8 Ways To Make the Holidays Work for Tweens & Teens

Use your ← → (arrow) keys to browse

It is hard to believe that the holidays are already upon us. The season really can bring joy, time to relax and catch up with family and friends, the pleasure of sharing meals and exchanging gifts, and the fun of taking a break from everyday routines. Yes, that’s all true even if you are the parent of tweens or teens.

There will be stress and strain, of course. Frustration. Maybe even fury. How can you ensure that you and your tweens and teens experience cheer rather than confrontation and conflict over the holiday season? What follows are some quick tips to encourage a happy holiday season.

1. Present a plan

Sit down with the whole family and discuss the holiday schedule. Letting your tweens and teens know where and when specific events will occur is a good way to avoid the frustration kids often feel when parents fail to keep them in the loop.

2. Debunk gift delusions

Head off disappointment in advance. If you know your tween or teen has his heart set on a particular present that did not make the gift list cut, gently let him know ahead of time. Although he may be disappointed, the advance notice can derail negative emotional outbursts when the presents are unwrapped.

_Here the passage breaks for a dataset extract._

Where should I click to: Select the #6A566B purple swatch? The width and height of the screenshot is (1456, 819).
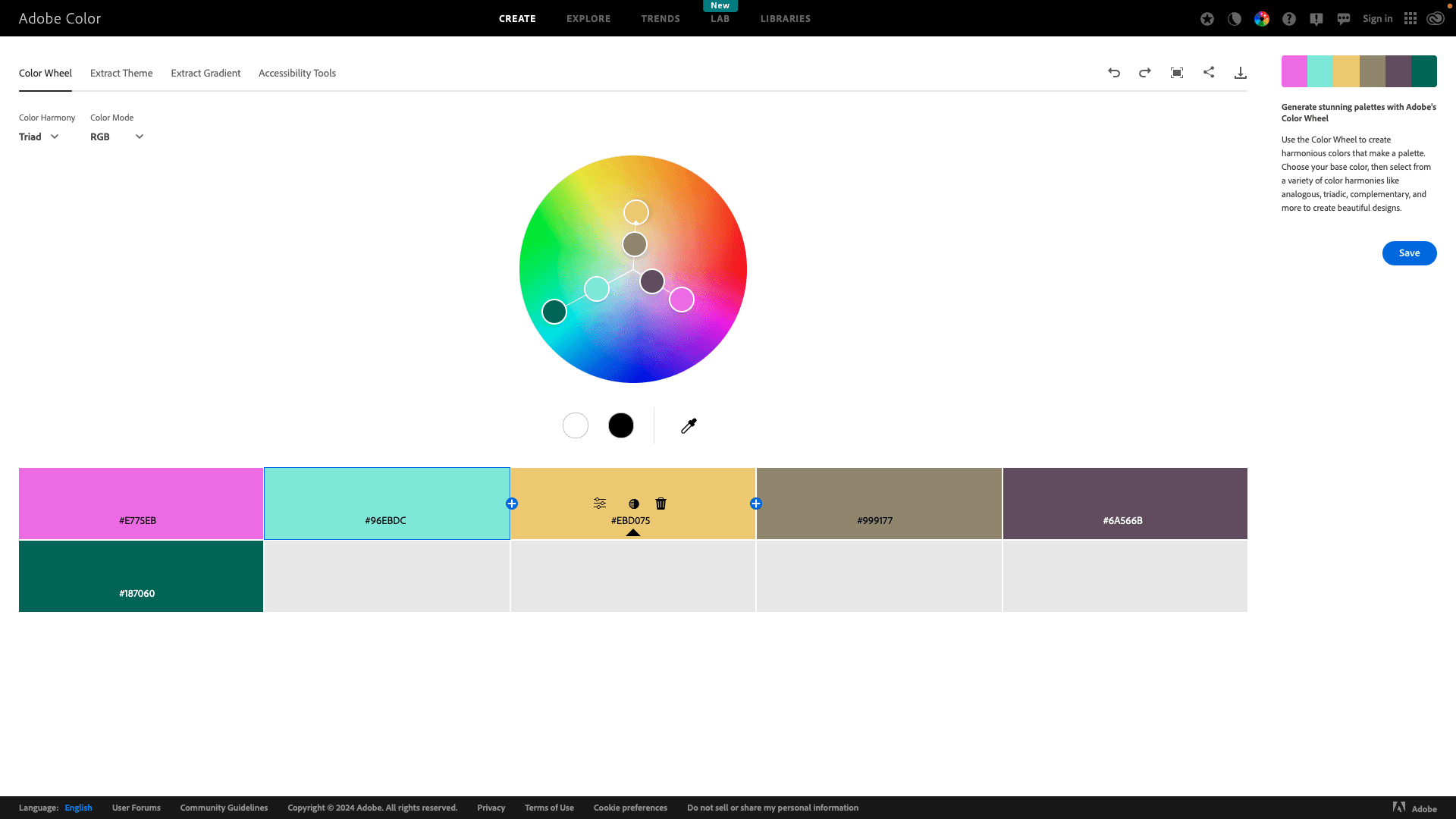coord(1125,504)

3. Address dietary dilemmas in advance

If your tween or teen tends to be a picky eater or follows a specific dietary regime — she’s a vegetarian, a vegan, a gluten-free Paleo enthusiast — that diverges from the holiday menu, sit down and discuss alternative choices. Nothing puts more of a damper on a family meal than the complaints of a finicky eater.

4. Identify opportunities for down time and/or fraternizing with friends

While the holidays are usually about fun with family, don’t take your tween or teen’s desire to hang with her friends as an insult. Tweens and teens tend to be friend focused, and they can get anxious or upset if they feel like they are missing out. In addition, while your tween or teen enjoys family time, she may also need some alone time. Remember, holiday break is one of the few times during the school year when your child isn’t bogged down with school work. Respect his need for alone time.